◆ ABOUT THIS EXERCISE
Nothing should differ between your answer and the records.

────────────────────────────────────────

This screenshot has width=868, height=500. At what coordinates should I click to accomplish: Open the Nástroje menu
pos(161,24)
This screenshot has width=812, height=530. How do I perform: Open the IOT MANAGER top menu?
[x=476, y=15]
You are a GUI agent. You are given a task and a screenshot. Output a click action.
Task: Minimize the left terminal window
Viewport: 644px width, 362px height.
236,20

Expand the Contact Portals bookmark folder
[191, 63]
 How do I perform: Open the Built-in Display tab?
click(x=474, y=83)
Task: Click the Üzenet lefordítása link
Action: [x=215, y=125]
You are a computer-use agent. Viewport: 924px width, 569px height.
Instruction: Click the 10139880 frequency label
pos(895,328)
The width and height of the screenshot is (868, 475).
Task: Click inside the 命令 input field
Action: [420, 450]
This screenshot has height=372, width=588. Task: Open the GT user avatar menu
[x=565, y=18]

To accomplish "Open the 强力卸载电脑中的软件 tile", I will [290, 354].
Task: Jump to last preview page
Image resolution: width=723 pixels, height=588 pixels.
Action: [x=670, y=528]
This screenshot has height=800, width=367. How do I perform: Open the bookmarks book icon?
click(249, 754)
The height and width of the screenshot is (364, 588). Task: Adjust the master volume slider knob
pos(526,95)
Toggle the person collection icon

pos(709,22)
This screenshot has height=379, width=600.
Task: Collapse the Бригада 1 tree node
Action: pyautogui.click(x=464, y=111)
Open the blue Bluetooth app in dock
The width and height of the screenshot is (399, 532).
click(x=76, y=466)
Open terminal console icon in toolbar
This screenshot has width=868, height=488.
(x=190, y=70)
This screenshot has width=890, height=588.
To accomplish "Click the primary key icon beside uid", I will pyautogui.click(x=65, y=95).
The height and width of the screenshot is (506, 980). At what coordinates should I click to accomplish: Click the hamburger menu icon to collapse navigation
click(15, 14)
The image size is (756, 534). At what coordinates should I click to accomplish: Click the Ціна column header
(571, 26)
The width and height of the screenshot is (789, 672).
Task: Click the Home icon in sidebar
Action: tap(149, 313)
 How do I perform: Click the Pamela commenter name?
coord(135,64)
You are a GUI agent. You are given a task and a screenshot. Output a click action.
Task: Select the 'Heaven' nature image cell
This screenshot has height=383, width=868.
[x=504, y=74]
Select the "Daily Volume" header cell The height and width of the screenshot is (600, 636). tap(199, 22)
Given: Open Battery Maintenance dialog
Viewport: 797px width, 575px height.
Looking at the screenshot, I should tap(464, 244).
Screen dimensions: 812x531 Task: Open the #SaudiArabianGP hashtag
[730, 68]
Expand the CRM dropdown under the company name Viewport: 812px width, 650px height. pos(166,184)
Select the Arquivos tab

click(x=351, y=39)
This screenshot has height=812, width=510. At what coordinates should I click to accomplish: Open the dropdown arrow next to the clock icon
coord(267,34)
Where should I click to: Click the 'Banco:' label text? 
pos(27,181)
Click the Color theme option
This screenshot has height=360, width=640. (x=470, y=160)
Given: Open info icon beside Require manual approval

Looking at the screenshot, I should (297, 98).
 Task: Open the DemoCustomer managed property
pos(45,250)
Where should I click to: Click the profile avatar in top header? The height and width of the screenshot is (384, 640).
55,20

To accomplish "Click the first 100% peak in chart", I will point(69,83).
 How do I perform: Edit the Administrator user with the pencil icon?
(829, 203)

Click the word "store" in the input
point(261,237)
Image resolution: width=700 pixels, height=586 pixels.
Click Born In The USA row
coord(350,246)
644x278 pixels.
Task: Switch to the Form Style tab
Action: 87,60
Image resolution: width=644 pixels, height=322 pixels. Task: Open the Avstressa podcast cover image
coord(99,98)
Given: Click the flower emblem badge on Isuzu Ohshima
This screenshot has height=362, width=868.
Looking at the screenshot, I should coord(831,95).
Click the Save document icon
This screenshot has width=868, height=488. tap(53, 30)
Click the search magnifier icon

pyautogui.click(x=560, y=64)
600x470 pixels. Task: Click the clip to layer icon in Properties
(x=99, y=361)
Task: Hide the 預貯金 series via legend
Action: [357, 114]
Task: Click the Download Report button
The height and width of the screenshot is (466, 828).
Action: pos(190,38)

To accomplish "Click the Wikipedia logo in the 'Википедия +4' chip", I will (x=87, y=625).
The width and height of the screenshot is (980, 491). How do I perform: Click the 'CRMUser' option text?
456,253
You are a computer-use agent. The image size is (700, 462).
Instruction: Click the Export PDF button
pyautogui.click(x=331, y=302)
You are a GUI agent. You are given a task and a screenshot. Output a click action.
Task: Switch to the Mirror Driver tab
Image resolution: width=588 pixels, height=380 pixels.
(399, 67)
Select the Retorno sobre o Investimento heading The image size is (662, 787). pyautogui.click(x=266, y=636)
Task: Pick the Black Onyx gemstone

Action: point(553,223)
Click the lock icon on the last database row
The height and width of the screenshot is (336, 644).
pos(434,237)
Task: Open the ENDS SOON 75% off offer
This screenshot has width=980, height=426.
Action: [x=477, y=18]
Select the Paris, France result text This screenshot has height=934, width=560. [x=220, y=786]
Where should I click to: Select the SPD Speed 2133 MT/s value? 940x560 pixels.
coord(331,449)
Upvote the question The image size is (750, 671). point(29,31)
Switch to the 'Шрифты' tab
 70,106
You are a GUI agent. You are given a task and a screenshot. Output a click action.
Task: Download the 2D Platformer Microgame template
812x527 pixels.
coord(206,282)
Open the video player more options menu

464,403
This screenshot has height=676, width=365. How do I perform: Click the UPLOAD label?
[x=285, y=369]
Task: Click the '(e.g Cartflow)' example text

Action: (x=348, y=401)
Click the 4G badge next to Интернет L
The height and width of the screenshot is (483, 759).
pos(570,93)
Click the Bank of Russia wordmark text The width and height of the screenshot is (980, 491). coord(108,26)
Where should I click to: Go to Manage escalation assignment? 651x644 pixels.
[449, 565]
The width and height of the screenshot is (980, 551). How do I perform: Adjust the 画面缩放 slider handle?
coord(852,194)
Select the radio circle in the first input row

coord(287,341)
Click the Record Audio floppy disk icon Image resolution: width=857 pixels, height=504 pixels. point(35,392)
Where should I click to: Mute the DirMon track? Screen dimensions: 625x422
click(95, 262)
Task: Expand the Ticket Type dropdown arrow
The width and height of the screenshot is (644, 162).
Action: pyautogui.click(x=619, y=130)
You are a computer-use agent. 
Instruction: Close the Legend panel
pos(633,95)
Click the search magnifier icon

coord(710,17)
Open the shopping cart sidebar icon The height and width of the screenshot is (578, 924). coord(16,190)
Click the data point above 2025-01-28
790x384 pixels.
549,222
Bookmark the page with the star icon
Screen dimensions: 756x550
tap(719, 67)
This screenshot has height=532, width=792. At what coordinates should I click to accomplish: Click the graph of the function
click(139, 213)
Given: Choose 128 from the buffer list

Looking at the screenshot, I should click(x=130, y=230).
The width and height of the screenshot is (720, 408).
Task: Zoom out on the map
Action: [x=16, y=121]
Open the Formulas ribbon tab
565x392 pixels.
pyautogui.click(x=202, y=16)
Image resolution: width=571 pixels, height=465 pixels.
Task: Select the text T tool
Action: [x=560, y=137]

────────────────────────────────────────

◆ SOLUTION TO THE PROBLEM
This screenshot has width=868, height=500. At what coordinates should I click to accomplish: Open the Nástroje menu
pos(161,24)
This screenshot has width=812, height=530. How do I perform: Open the IOT MANAGER top menu?
[x=476, y=15]
You are a GUI agent. You are given a task and a screenshot. Output a click action.
Task: Minimize the left terminal window
Viewport: 644px width, 362px height.
236,20

Expand the Contact Portals bookmark folder
[191, 63]
 How do I perform: Open the Built-in Display tab?
click(x=474, y=83)
Task: Click the Üzenet lefordítása link
Action: [x=215, y=125]
You are a computer-use agent. Viewport: 924px width, 569px height.
Instruction: Click the 10139880 frequency label
pos(895,328)
The width and height of the screenshot is (868, 475).
Task: Click inside the 命令 input field
Action: [420, 450]
This screenshot has height=372, width=588. Task: Open the GT user avatar menu
[x=565, y=18]

To accomplish "Open the 强力卸载电脑中的软件 tile", I will [290, 354].
Task: Jump to last preview page
Image resolution: width=723 pixels, height=588 pixels.
Action: [x=670, y=528]
This screenshot has height=800, width=367. How do I perform: Open the bookmarks book icon?
click(249, 754)
The height and width of the screenshot is (364, 588). Task: Adjust the master volume slider knob
pos(526,95)
Toggle the person collection icon

pos(709,22)
This screenshot has height=379, width=600.
Task: Collapse the Бригада 1 tree node
Action: pyautogui.click(x=464, y=111)
Open the blue Bluetooth app in dock
The width and height of the screenshot is (399, 532).
click(x=76, y=466)
Open terminal console icon in toolbar
This screenshot has width=868, height=488.
(x=190, y=70)
This screenshot has width=890, height=588.
To accomplish "Click the primary key icon beside uid", I will pyautogui.click(x=65, y=95).
The height and width of the screenshot is (506, 980). At what coordinates should I click to accomplish: Click the hamburger menu icon to collapse navigation
click(15, 14)
The image size is (756, 534). At what coordinates should I click to accomplish: Click the Ціна column header
(571, 26)
The width and height of the screenshot is (789, 672).
Task: Click the Home icon in sidebar
Action: tap(149, 313)
 How do I perform: Click the Pamela commenter name?
coord(135,64)
You are a GUI agent. You are given a task and a screenshot. Output a click action.
Task: Select the 'Heaven' nature image cell
This screenshot has height=383, width=868.
[x=504, y=74]
Select the "Daily Volume" header cell The height and width of the screenshot is (600, 636). tap(199, 22)
Given: Open Battery Maintenance dialog
Viewport: 797px width, 575px height.
Looking at the screenshot, I should tap(464, 244).
Screen dimensions: 812x531 Task: Open the #SaudiArabianGP hashtag
[730, 68]
Expand the CRM dropdown under the company name Viewport: 812px width, 650px height. pos(166,184)
Select the Arquivos tab

click(x=351, y=39)
This screenshot has height=812, width=510. At what coordinates should I click to accomplish: Open the dropdown arrow next to the clock icon
coord(267,34)
Where should I click to: Click the 'Banco:' label text? 
pos(27,181)
Click the Color theme option
This screenshot has height=360, width=640. (x=470, y=160)
Given: Open info icon beside Require manual approval

Looking at the screenshot, I should (297, 98).
 Task: Open the DemoCustomer managed property
pos(45,250)
Where should I click to: Click the profile avatar in top header? The height and width of the screenshot is (384, 640).
55,20

To accomplish "Click the first 100% peak in chart", I will point(69,83).
 How do I perform: Edit the Administrator user with the pencil icon?
(829, 203)

Click the word "store" in the input
point(261,237)
Image resolution: width=700 pixels, height=586 pixels.
Click Born In The USA row
coord(350,246)
644x278 pixels.
Task: Switch to the Form Style tab
Action: 87,60
Image resolution: width=644 pixels, height=322 pixels. Task: Open the Avstressa podcast cover image
coord(99,98)
Given: Click the flower emblem badge on Isuzu Ohshima
This screenshot has height=362, width=868.
Looking at the screenshot, I should coord(831,95).
Click the Save document icon
This screenshot has width=868, height=488. tap(53, 30)
Click the search magnifier icon

pyautogui.click(x=560, y=64)
600x470 pixels. Task: Click the clip to layer icon in Properties
(x=99, y=361)
Task: Hide the 預貯金 series via legend
Action: [357, 114]
Task: Click the Download Report button
The height and width of the screenshot is (466, 828).
Action: pos(190,38)

To accomplish "Click the Wikipedia logo in the 'Википедия +4' chip", I will (x=87, y=625).
The width and height of the screenshot is (980, 491). How do I perform: Click the 'CRMUser' option text?
456,253
You are a computer-use agent. The image size is (700, 462).
Instruction: Click the Export PDF button
pyautogui.click(x=331, y=302)
You are a GUI agent. You are given a task and a screenshot. Output a click action.
Task: Switch to the Mirror Driver tab
Image resolution: width=588 pixels, height=380 pixels.
(399, 67)
Select the Retorno sobre o Investimento heading The image size is (662, 787). pyautogui.click(x=266, y=636)
Task: Pick the Black Onyx gemstone

Action: point(553,223)
Click the lock icon on the last database row
The height and width of the screenshot is (336, 644).
pos(434,237)
Task: Open the ENDS SOON 75% off offer
This screenshot has width=980, height=426.
Action: [x=477, y=18]
Select the Paris, France result text This screenshot has height=934, width=560. [x=220, y=786]
Where should I click to: Select the SPD Speed 2133 MT/s value? 940x560 pixels.
coord(331,449)
Upvote the question The image size is (750, 671). point(29,31)
Switch to the 'Шрифты' tab
 70,106
You are a GUI agent. You are given a task and a screenshot. Output a click action.
Task: Download the 2D Platformer Microgame template
812x527 pixels.
coord(206,282)
Open the video player more options menu

464,403
This screenshot has height=676, width=365. How do I perform: Click the UPLOAD label?
[x=285, y=369]
Task: Click the '(e.g Cartflow)' example text

Action: (x=348, y=401)
Click the 4G badge next to Интернет L
The height and width of the screenshot is (483, 759).
pos(570,93)
Click the Bank of Russia wordmark text The width and height of the screenshot is (980, 491). coord(108,26)
Where should I click to: Go to Manage escalation assignment? 651x644 pixels.
[449, 565]
The width and height of the screenshot is (980, 551). How do I perform: Adjust the 画面缩放 slider handle?
coord(852,194)
Select the radio circle in the first input row

coord(287,341)
Click the Record Audio floppy disk icon Image resolution: width=857 pixels, height=504 pixels. point(35,392)
Where should I click to: Mute the DirMon track? Screen dimensions: 625x422
click(95, 262)
Task: Expand the Ticket Type dropdown arrow
The width and height of the screenshot is (644, 162).
Action: pyautogui.click(x=619, y=130)
You are a computer-use agent. 
Instruction: Close the Legend panel
pos(633,95)
Click the search magnifier icon

coord(710,17)
Open the shopping cart sidebar icon The height and width of the screenshot is (578, 924). coord(16,190)
Click the data point above 2025-01-28
790x384 pixels.
549,222
Bookmark the page with the star icon
Screen dimensions: 756x550
tap(719, 67)
This screenshot has height=532, width=792. At what coordinates should I click to accomplish: Click the graph of the function
click(139, 213)
Given: Choose 128 from the buffer list

Looking at the screenshot, I should click(x=130, y=230).
The width and height of the screenshot is (720, 408).
Task: Zoom out on the map
Action: [x=16, y=121]
Open the Formulas ribbon tab
565x392 pixels.
pyautogui.click(x=202, y=16)
Image resolution: width=571 pixels, height=465 pixels.
Task: Select the text T tool
Action: [x=560, y=137]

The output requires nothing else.